On se lève et on va au CHU en se demandant ce qu’on va encore rencontrer ce qui va encore se passer. Et, vu l’état des relations humaines, on se dit que plus rien ne sera jamais comme avant. 

Et au milieu de tout cela, le Directeur Général. Contre vents et marées, il reste à la barre. La crise lui a appris à naviguer dans tous les états de l’océan social où le CHUG flotte autant que possible. L’épisode de mardi dernier n’a en rien entamé sa détermination.

Voir : Le CHU de la Guadeloupe dénonce la violente agression de son directeur, Gérard Cotellon

Gérard Cotellon se souvient de son arrivée et des mots de Gaby Clavier à son propos. Presque bienveillants malgré la réserve syndicale. Depuis, c’est au tribunal que leur relation conflictuelle les a conduits, comme si quelque chose d’autre animait l’antipathie viscérale que le syndicaliste voue au directeur de l’établissement. Entre insultes et menaces, l’homme s’est fait une raison.

Garant de la cohésion sociale au sein de l’établissement, il ne veut s’exprimer que dans cette optique. Malgré son grand objectif à moyen terme, en l’occurrence l’entrée dans le nouveau CHUG à Dothémare, il n’a les yeux rivés que sur le baromètre sanitaire. Il voit déjà l’augmentation des cas de contaminations et sait qu’elle se traduit toujours quelques semaines plus tard par une pression sur l’hôpital. Pour l’instant, il faut s’y préparer. Il faut veiller à ce que tous les personnels se sentent vraiment à leur place au sein de ce grand paquebot sanitaire.

Mais précisément, c’est peut-être le plus gros combat de sa carrière qu’il doit mener aujourd’hui. Il ne dépend d’aucune stratégie financière, d’aucune ingénierie médicale. Reconstituer la communauté hospitalière au sein de l’établissement qu’il dirige. Cela ne dépend pas de lui aujourd’hui, mais essentiellement du moral des troupes.
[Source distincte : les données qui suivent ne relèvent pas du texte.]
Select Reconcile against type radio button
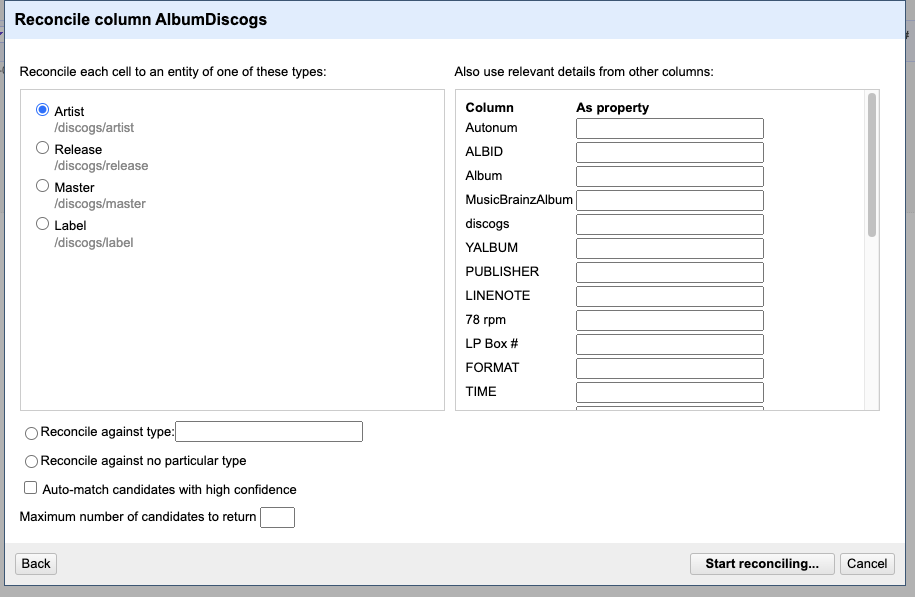This screenshot has height=597, width=915. tap(32, 433)
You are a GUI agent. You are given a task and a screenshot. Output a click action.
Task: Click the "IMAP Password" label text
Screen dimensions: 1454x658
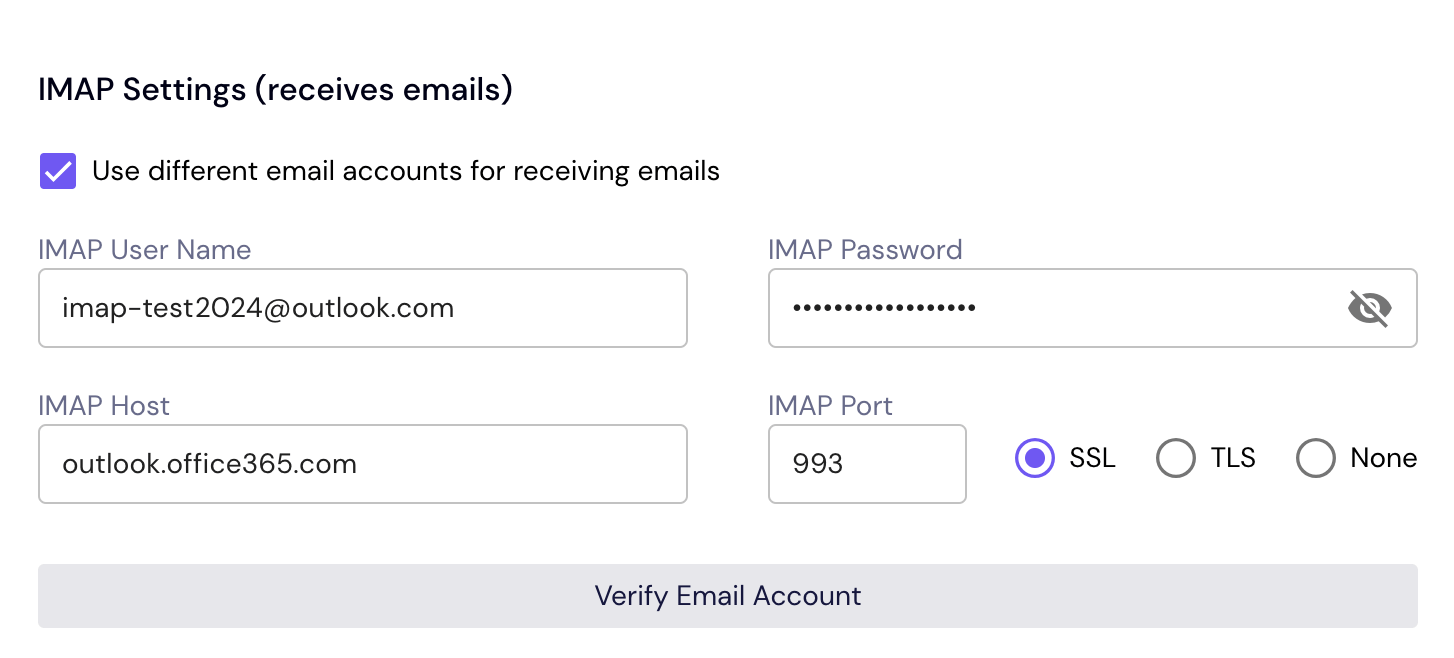[x=864, y=250]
Lui, il le dit à qui veut l’entendre : Il ira jusqu’au bout de sa mission.

En filigrane, l’homme n’hésite pas à souligner qu’il lui importe de faire du CHUG un établissement qui fonctionne et pour cela, il le souligne lui-même, il faut remettre de l’ordre dans une situation que trente années de pratique ont progressivement générée.

Gérard Cotellon directeur du CHUG

Et c’est peut-être là, la source cachée de la guerre frontale que l’UTS-UGTG a décidé de lui livrer. Parce que, dans la tête du directeur général, mettre de l’ordre c’est remettre en question les potentats usuels pour en revenir à un fonctionnement normal.
Et en la matière, Gérard Cotellon ne s’est pas fait que des amis.
Mais pour lui, l’entrée à Dothémare passe aussi par cette normalisation pour ne pas gangréner le nouveau CHUG avant même sa mise en service.

Mais en l’état actuel des choses, à court, moyen ou long terme, les objectifs ne manquent pas sur la table de Gérard Cotellon. Mais le premier auquel il doit maintenant s’attaquer, c’est le rétablissement du vivre ensemble au sein du CHUG, et ce en sera pas une mince affaire
Alors, dans un mot commun, bien avant les incidents de cette semaine, alors que les dernières heures de 2021 sonnaient déjà, le directeur de l'établissement et le président du Comité Médical avaient tenu à remercier les personnels de l'hôpital pour leur engagement professionnel sans faille, malgré la crise.

Des mots que chacun aura entendu selon ses ressentiments.